Das Bestattungsunternehmen Stühmer in Bremen wurde 1929 gegründet und wird von Volker Stühmer in der dritten Generation fortgeführt. Seit Herbst 2004 bietet er auf ungewöhnliche Weise an, die Erinnerung an Verstorbenen wachzuhalten. Bundesweit gibt es rund 150 Bestatter, die Gesichtsabdrücke von Toten nehmen.

Apropos Wohnung: Wo stellt, legt oder hängt man eigentlich eine Totenmaske hin?

Die Maske hat zu Hause ihren Platz. Sie sollte dort hängen, wo das zentrale Leben der Familie stattfindet – vielleicht also nicht gerade im Hausflur neben der Garderobe. Es gibt Fälle, da gestalten Angehörige einen Ort in ihrer Wohnung wie einen Altar. Das ist ein extremes Beispiel für intensives Abschiednehmen, etwa beim Verlust des Partners oder eines verstorbenen Kindes. Prinzipiell ist es aber auch möglich, eine Totenmaske auf dem Grabstein zu befestigen – statt einer Fotografie.

Was kostet der Abdruck des "letzten Gesichts" eines Menschen in Gips oder Bronze?

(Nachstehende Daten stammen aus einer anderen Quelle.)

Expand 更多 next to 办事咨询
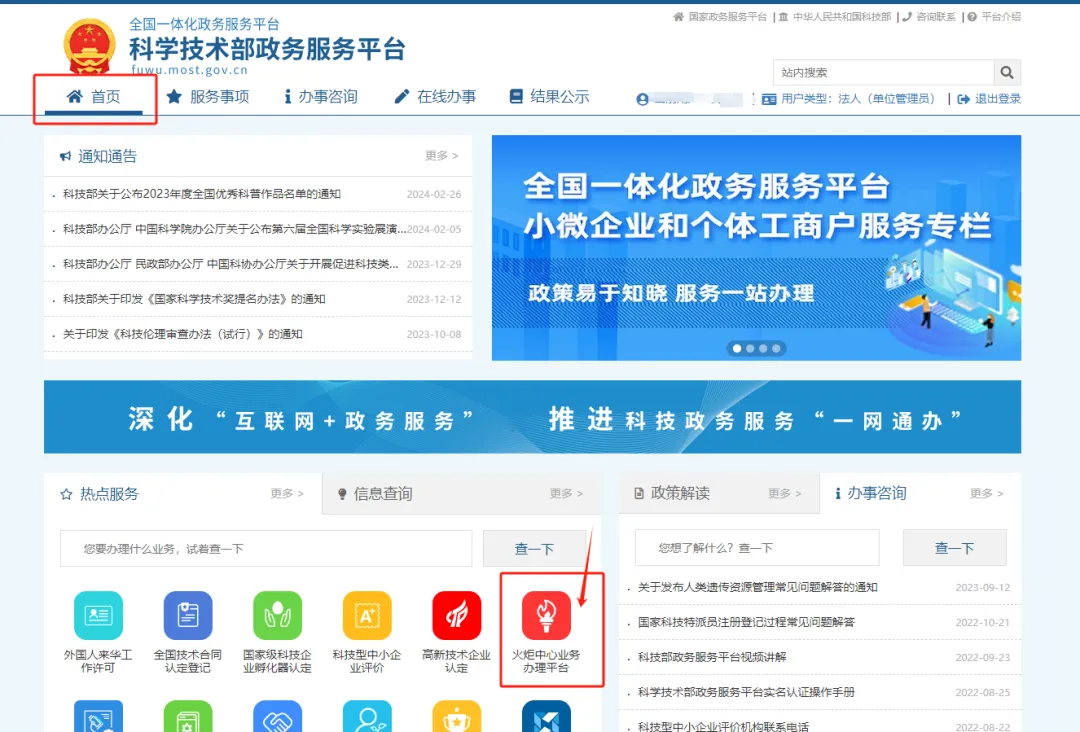The image size is (1080, 732). (986, 494)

Eine Maske, die wir in Gips fertigen, kostet 899 Euro, eine in Bronze 1895 Euro. Das verfertigen in Bronze ist viel aufwändiger. Es dauert um die fünf Wochen, während man für Gips nur die Hälfte der Zeit braucht.

Es gibt in ihrem Metier eine spezielle Ausbildung zum Totenmaskenbildner. Auf was müssen Sie besonders achten, wenn Sie Abdrücke an einem toten Körper machen?

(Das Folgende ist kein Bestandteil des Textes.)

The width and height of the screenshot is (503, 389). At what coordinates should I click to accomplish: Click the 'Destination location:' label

Das Prägnante bei diesem Verfahren – deshalb ist es auch so teuer – sind die Spezialmaterialien. Das Material braucht auf dem Körper eines toten Menschen viel länger zum Trocknen, da die Haut kalt ist. Wir rechnen im Schnitt mit eineinhalb bis zwei Stunden. Wir benutzen das so genannte "Ekviderm-Verfahren". Damit ist das Verwenden von Spezialsilikon und das Fertigen eines Abdrucks gemeint, der anschließend mit einem Spezialgips ausgegossen wird. Damit unterscheidet sich die Fertigung von den herkömmlichen Gipsabformungen, bei denen Gips direkt auf das Gesicht aufgetragen wird.

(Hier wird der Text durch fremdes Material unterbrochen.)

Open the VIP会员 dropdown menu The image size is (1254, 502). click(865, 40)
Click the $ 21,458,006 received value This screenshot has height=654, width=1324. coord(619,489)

Der Verfallsprozess setzt beim toten Menschen sehr schnell ein – besonders an den eingefallenen Gesichtszügen macht sich das bemerkbar. Wie lange dürfen die Menschen in der Regel tot sein, um an ihnen noch Abdrücke nehmen zu können?

Der Verfallsprozess setzt bei jedem Menschen anders ein. Es kommt darauf an, ob die Person in seiner letzten Lebensphase gesund oder krank war. Aber es stimmt: Zu lange darf man mit dem Abdrucknehmen nicht warten. Unsere Regel ist: maximal zwei bis drei Tage nach Eintritt des Todes. Wenn sich ein Gesicht aber stark verändert hat, fragen wir bei den Angehörigen nach: Schaut euch die veränderten Züge an, seit ihr mit diesem Abbild noch einverstanden. Die ganze Sache ist sehr heikel und wir versuchen, extrem pietätvoll damit umzugehen.

Wenn ein totes Gesicht viele Barthaare oder Falten hat, erschwert das ihre Arbeit?

Überhaupt nicht. Unser Mitarbeiter, der das Verfahren an sich erprobt hat, hat selbst einen Vollbart. Die Haare werden vorher mit Fett eingerieben, damit sich der Abdruck einwandfrei lösen lässt.

Werden Totenmasken immer gefragter?

Ich glaube, es wird eher der Einzelfall bleiben, denn es ist eine sehr individuelle Form der Trauerverarbeitung. Zumindest solange Totenmasken noch wenig publik sind. Sie werden nie zum Massenprodukt werden. Die Nachfrage herrscht aber querbeet durch die Gesellschaft. Jeder kann sein privates Ritual haben, dafür wollen wir sorgen.